11. Storage Systems
Understanding different storage types and their trade-offs is critical for system design. The choice of storage affects performance, durability, cost, and scalability.
Storage Hierarchy
Speed Capacity Cost/GB
CPU Registers ████████████ tiny $$$$$$$
L1 Cache ███████████ KB $$$$$$
L2 Cache ██████████ MB $$$$$
L3 Cache █████████ MB $$$$
RAM ███████ GB $$$
SSD █████ TB $$
HDD ███ TB $
Network Storage █ PB ¢
Tape/Glacier █ PB fraction of ¢
Types of Storage
1. Block Storage
Data is stored in fixed-size blocks (typically 512 B to 4 KB). Each block has an address. No file system — the OS or application manages how blocks are organized.
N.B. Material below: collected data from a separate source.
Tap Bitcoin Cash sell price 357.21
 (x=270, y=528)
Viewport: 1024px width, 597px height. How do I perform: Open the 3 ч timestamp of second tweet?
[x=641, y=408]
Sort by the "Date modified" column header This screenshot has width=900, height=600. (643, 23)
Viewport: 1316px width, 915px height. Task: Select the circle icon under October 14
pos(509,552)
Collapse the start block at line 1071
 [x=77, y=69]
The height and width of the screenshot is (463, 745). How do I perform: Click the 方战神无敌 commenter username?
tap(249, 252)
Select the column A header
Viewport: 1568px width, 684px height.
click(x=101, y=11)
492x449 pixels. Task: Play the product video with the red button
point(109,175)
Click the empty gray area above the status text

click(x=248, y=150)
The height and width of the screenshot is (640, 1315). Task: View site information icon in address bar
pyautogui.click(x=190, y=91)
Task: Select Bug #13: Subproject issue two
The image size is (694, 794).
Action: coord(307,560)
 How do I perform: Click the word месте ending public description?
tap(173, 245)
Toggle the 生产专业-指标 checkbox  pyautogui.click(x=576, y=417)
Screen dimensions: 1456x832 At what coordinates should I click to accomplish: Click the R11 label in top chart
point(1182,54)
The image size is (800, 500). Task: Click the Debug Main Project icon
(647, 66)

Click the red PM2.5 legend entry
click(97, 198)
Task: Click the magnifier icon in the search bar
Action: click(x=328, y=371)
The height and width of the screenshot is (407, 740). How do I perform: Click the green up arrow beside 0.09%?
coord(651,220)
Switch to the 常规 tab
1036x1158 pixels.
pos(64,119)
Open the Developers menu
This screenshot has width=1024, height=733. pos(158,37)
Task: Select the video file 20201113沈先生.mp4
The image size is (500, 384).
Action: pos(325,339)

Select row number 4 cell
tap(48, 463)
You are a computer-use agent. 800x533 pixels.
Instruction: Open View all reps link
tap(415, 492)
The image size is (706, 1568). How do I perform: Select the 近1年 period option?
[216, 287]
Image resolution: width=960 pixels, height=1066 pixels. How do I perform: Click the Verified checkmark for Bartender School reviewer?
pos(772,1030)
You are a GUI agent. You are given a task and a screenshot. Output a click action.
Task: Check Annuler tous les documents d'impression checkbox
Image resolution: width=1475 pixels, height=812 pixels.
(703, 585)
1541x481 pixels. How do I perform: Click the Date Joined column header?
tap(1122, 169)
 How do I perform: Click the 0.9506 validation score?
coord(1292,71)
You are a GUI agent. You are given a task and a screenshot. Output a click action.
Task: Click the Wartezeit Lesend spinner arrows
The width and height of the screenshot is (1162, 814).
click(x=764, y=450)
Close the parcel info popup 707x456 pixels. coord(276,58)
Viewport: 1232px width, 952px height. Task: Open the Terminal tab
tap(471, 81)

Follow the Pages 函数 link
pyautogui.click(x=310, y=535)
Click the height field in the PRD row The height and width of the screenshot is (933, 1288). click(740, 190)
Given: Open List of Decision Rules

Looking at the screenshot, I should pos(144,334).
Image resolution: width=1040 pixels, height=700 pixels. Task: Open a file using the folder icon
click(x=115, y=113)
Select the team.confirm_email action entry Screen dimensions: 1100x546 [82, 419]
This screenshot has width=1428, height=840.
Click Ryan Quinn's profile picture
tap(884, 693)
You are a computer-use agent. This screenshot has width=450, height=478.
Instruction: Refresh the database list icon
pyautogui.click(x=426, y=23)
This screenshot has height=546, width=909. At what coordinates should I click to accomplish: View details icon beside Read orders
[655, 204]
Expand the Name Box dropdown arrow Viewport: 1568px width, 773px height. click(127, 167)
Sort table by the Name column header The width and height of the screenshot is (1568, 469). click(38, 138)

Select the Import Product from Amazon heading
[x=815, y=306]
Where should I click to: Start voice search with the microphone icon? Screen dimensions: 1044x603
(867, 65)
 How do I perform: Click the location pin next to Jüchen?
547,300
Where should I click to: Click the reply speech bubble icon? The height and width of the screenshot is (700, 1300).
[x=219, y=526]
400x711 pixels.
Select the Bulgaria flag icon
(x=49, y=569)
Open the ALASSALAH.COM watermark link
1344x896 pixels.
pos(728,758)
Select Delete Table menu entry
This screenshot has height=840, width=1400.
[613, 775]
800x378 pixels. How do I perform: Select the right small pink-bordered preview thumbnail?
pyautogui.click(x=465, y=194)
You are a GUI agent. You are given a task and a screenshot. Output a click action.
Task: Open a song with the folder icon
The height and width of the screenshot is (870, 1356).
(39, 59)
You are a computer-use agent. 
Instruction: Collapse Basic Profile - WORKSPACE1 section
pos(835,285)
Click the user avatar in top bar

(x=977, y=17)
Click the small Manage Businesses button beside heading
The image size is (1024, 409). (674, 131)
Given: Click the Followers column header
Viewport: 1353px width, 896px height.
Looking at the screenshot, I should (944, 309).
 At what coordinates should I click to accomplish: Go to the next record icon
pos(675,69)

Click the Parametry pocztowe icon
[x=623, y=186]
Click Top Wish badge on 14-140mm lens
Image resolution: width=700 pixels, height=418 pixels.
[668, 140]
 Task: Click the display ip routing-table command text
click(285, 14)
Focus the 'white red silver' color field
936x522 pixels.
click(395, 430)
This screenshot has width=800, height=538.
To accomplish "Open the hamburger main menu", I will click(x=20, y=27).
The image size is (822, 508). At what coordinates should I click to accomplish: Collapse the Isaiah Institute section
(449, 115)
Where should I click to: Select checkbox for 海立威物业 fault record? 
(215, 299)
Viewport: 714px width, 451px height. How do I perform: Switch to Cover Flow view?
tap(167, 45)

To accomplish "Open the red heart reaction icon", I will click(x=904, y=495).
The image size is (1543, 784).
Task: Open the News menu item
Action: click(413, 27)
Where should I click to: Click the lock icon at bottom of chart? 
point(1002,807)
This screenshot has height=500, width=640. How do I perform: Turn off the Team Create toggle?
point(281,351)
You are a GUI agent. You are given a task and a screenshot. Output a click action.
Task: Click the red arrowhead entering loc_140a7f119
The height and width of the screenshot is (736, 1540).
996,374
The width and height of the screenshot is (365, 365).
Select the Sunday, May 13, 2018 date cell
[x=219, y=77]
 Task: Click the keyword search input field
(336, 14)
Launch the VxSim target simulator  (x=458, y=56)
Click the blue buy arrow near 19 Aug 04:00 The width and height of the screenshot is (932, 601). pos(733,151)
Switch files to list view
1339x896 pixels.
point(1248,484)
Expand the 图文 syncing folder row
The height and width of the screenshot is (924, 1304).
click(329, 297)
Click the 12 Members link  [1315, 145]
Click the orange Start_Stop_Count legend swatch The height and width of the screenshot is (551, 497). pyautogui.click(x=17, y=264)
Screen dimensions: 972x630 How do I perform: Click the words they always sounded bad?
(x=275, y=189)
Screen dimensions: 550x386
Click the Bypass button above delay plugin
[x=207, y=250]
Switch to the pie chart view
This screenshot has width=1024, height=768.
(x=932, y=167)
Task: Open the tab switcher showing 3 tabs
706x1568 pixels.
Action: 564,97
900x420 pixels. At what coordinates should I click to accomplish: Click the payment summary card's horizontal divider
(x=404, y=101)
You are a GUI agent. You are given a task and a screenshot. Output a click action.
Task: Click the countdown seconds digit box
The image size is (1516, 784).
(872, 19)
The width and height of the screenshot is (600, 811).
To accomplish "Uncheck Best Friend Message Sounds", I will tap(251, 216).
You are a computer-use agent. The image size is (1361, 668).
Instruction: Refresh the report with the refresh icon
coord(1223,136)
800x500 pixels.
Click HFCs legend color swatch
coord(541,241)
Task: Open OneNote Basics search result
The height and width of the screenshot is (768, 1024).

┌────┐┌────┐┌────┐┌────┐┌────┐
│BLK1││BLK2││BLK3││BLK4││BLK5│ ← Raw blocks on disk
└────┘└────┘└────┘└────┘└────┘
Characteristics:
- Lowest level of storage abstraction.
- High performance, low latency.
- Each block is independently addressed.
- No metadata, no hierarchy — just raw blocks.
Use cases:
- Operating system boot volumes.
- Databases (need direct disk access for performance).
- Virtual machine disks.
Cloud examples:
| Service | Provider |
|---------|----------|
| EBS (Elastic Block Store) | AWS |
| Persistent Disk | Google Cloud |
| Azure Managed Disks | Azure |
Storage Types:
| Type | IOPS | Throughput | Use Case |
|------|------|-----------|----------|
| SSD (gp3) | 3,000-16,000 | 125-1,000 MB/s | General purpose |
| Provisioned IOPS SSD (io2) | Up to 256,000 | Up to 4,000 MB/s | High-performance databases |
| HDD (st1) | 500 | 500 MB/s | Big data, sequential reads |
| Cold HDD (sc1) | 250 | 250 MB/s | Infrequent access, archival |
2. File Storage
Data is stored as files organized in a hierarchical directory structure. Accessed via file paths.
/
├── home/
│ └── user/
│ ├── documents/
│ │ └── report.pdf
│ └── photos/
│ └── vacation.jpg
└── var/
└── log/
└── app.log
Characteristics:
- Familiar hierarchy (directories and files).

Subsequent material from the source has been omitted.